Let $\Omega := \{(x,y) \in \mathbb{R}^2 \ : \ 0<x<1, \ \sqrt x < y < 1\}$ and the function $u:\Omega \to \mathbb{R}$ defined as $u(x,y) := y^{-1/3}$.
Prove that $u$ belongs to $W^{1,p}(\Omega)$ for all $p \in [1,9/4)$
This is a problem that was gave to me and I had no problem in showing that $u \in L^p(\Omega)$ for all $p<9$. Then considering the derivatives of first order of $u$ the solution given by the text says that $u \in C^1(\Omega)$ so the distributional derivatives are the usual derivatives and the solution comes from the integral of $\frac{\partial u}{\partial y}(x,y)$ etc etc..

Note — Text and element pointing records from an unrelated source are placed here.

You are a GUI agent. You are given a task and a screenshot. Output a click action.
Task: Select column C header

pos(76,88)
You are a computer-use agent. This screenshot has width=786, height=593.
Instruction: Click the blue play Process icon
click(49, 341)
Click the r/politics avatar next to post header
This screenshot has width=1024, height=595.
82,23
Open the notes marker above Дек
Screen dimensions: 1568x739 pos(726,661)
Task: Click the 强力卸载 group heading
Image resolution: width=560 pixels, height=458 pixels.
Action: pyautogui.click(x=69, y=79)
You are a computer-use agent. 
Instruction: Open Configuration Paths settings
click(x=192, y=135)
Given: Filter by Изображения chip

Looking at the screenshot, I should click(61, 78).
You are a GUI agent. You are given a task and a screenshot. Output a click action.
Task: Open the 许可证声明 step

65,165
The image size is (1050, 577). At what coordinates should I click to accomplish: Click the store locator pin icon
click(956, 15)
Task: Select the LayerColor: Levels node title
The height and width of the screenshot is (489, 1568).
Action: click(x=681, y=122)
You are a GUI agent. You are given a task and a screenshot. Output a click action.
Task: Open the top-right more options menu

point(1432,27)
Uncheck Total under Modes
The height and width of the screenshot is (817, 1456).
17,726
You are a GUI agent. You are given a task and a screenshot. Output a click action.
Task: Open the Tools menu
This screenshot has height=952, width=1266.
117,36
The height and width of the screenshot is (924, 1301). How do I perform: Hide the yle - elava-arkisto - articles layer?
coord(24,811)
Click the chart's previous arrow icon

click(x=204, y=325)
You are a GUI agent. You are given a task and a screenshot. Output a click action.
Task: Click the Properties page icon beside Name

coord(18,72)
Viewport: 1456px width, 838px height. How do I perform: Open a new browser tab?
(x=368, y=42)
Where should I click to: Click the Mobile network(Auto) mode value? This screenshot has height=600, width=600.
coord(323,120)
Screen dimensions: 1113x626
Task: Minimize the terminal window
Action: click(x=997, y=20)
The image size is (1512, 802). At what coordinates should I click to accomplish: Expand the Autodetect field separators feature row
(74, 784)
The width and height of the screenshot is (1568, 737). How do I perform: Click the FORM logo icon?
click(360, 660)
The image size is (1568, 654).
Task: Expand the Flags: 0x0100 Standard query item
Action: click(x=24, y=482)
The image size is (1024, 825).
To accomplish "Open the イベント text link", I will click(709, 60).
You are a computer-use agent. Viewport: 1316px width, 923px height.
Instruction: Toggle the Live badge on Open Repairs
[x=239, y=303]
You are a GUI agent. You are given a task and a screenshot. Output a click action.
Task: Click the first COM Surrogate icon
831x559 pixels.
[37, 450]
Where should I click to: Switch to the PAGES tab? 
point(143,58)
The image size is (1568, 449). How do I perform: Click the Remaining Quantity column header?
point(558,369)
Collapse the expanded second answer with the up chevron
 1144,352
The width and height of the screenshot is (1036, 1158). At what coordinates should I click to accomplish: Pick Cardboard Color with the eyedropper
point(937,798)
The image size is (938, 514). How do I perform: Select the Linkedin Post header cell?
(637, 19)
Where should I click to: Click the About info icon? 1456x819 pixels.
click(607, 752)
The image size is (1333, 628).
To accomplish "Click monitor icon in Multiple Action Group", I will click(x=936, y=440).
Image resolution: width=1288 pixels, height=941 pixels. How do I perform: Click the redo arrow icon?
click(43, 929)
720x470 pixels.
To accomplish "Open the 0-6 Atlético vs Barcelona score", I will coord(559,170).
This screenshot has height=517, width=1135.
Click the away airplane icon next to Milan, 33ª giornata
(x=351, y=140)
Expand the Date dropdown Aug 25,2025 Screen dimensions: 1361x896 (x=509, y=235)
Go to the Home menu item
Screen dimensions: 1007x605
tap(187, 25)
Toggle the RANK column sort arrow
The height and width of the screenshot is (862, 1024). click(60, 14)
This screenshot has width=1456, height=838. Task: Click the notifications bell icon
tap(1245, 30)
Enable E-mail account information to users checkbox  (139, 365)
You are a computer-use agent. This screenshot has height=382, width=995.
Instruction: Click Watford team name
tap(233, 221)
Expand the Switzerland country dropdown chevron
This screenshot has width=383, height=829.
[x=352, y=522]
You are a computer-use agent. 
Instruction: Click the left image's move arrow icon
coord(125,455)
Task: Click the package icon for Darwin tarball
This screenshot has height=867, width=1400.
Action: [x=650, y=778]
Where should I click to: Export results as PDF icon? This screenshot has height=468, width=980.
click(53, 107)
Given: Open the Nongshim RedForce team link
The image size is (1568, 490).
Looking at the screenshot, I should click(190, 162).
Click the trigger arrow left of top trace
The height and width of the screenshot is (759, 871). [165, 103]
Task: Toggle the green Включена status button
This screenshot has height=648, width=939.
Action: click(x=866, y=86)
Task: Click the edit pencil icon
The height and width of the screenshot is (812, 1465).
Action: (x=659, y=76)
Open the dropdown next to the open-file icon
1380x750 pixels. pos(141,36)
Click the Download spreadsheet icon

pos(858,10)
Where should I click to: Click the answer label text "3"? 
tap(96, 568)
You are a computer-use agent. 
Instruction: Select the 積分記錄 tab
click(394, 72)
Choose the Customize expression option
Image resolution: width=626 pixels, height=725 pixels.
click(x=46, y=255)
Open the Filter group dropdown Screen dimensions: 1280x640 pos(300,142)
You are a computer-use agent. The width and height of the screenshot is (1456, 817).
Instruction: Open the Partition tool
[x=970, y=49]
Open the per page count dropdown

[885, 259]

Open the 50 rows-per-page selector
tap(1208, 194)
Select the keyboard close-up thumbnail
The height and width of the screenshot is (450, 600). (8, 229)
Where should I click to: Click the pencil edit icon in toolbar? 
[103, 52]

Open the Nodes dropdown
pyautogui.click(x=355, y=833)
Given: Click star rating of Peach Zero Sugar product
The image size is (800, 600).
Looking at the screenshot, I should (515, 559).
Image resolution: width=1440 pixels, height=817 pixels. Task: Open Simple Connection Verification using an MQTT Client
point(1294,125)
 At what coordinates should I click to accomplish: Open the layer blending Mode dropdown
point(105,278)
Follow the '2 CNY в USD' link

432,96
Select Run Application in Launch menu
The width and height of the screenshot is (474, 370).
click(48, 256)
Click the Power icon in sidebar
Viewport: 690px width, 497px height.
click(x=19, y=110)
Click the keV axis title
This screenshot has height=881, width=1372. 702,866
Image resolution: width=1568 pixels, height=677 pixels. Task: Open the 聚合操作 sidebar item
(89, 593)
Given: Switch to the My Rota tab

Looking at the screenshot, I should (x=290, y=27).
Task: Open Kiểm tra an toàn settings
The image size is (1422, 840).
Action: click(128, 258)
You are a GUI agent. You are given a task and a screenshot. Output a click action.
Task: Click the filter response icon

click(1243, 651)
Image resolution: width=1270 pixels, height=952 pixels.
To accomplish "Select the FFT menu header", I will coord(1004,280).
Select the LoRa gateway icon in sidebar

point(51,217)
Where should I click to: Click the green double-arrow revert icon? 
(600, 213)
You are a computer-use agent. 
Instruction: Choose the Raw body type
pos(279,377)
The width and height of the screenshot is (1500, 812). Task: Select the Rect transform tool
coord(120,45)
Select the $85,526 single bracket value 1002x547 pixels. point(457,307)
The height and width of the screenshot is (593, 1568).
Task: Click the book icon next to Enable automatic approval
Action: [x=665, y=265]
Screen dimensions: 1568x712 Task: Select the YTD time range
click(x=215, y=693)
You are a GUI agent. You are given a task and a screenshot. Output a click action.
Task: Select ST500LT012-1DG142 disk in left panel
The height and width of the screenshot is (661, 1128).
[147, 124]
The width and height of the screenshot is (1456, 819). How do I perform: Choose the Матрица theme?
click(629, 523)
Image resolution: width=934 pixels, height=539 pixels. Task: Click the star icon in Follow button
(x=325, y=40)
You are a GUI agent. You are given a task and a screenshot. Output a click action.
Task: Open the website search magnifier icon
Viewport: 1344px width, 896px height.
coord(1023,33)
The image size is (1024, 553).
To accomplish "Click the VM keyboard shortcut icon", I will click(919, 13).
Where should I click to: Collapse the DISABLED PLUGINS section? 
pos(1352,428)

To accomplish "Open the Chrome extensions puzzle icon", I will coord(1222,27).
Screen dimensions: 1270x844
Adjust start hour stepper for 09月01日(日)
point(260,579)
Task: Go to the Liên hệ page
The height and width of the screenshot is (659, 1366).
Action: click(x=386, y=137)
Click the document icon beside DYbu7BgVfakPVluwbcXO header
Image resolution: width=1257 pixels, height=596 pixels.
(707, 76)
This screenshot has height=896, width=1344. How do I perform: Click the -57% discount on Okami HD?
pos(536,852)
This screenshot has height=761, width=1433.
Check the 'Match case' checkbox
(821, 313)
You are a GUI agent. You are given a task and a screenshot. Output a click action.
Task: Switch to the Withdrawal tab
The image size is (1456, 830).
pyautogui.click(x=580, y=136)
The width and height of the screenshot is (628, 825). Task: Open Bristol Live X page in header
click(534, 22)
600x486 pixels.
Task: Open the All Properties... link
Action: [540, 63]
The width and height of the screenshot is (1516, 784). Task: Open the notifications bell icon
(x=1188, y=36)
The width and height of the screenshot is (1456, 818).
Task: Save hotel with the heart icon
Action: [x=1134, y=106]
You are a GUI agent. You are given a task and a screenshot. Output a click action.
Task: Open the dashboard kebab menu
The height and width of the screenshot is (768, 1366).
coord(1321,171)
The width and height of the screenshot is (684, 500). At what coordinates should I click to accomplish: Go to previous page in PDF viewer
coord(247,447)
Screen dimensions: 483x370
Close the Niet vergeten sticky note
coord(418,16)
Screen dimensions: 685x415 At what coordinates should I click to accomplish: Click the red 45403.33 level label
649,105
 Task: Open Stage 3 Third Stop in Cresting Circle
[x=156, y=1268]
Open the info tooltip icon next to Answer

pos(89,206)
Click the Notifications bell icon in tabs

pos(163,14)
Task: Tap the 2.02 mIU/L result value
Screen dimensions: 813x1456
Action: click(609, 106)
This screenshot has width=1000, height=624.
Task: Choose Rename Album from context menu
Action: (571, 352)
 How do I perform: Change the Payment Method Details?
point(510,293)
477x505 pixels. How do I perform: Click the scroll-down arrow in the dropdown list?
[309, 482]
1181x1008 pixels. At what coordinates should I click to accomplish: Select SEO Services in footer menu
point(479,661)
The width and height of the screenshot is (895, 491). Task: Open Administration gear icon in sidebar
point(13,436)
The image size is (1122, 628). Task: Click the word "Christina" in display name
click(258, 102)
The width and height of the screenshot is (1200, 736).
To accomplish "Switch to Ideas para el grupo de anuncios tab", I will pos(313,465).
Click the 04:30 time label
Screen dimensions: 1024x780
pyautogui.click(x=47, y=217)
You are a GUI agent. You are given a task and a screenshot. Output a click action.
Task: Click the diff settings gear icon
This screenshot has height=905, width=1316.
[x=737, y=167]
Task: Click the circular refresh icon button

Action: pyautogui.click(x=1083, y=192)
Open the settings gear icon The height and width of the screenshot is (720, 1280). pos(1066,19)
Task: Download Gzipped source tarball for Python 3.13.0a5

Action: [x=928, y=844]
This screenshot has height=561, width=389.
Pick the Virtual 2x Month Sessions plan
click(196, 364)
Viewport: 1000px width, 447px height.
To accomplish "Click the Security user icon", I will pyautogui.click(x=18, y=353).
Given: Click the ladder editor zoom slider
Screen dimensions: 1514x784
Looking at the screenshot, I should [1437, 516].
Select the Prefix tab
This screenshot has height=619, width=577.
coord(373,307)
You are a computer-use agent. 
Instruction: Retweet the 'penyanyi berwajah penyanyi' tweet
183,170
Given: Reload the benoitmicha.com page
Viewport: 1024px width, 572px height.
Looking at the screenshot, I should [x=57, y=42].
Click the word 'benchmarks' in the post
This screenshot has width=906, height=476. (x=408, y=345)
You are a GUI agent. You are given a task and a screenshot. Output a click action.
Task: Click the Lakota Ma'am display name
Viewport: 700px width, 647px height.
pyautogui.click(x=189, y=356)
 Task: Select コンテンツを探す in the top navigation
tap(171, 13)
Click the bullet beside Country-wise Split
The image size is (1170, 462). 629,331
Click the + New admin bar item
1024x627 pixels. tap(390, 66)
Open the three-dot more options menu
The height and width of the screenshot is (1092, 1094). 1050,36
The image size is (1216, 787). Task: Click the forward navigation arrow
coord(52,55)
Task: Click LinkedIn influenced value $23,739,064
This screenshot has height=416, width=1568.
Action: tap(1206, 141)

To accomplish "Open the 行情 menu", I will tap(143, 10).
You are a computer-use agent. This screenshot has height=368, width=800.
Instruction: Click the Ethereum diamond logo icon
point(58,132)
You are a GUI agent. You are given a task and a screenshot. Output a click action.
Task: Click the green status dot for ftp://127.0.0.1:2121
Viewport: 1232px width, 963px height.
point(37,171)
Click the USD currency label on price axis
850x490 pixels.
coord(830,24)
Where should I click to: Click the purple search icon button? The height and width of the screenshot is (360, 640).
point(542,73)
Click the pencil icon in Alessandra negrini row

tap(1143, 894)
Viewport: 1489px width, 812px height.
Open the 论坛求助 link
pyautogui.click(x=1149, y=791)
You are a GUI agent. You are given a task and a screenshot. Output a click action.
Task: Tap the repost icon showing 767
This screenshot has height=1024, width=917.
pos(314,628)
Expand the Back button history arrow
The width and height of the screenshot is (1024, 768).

My question is: Why is $u\in C^1(\Omega)$? for $(0,y) \to (0,0)$ doesn't explode $u$'s common derivative? My thought was to consider the distributional derivative near $(0,0)$ using dominated convergence theorem as
$$ \langle\frac{\partial u}{\partial y} , \phi\rangle = \lim_{\varepsilon \to 0^+} - \int_\varepsilon^1 dy\int_0^{y^2} dx \ \ y^{-1/3} \frac{\partial \phi}{\partial y}$$
And then going on to establish the distributional derivative..
Let me know what you think about it. Thank you.
I suspect your text is using the convention that $C^1(\Omega)$ and $C^1(\overline\Omega)$ are not the same thing; the latter is a Banach space, but the first may not be. So since the domain avoids points where $y=0$, the function is positive and finite everywhere it is defined (without a uniform upper bound).
(Since you can check which $L^p$ $u$ belongs to, you should be able to finish the question)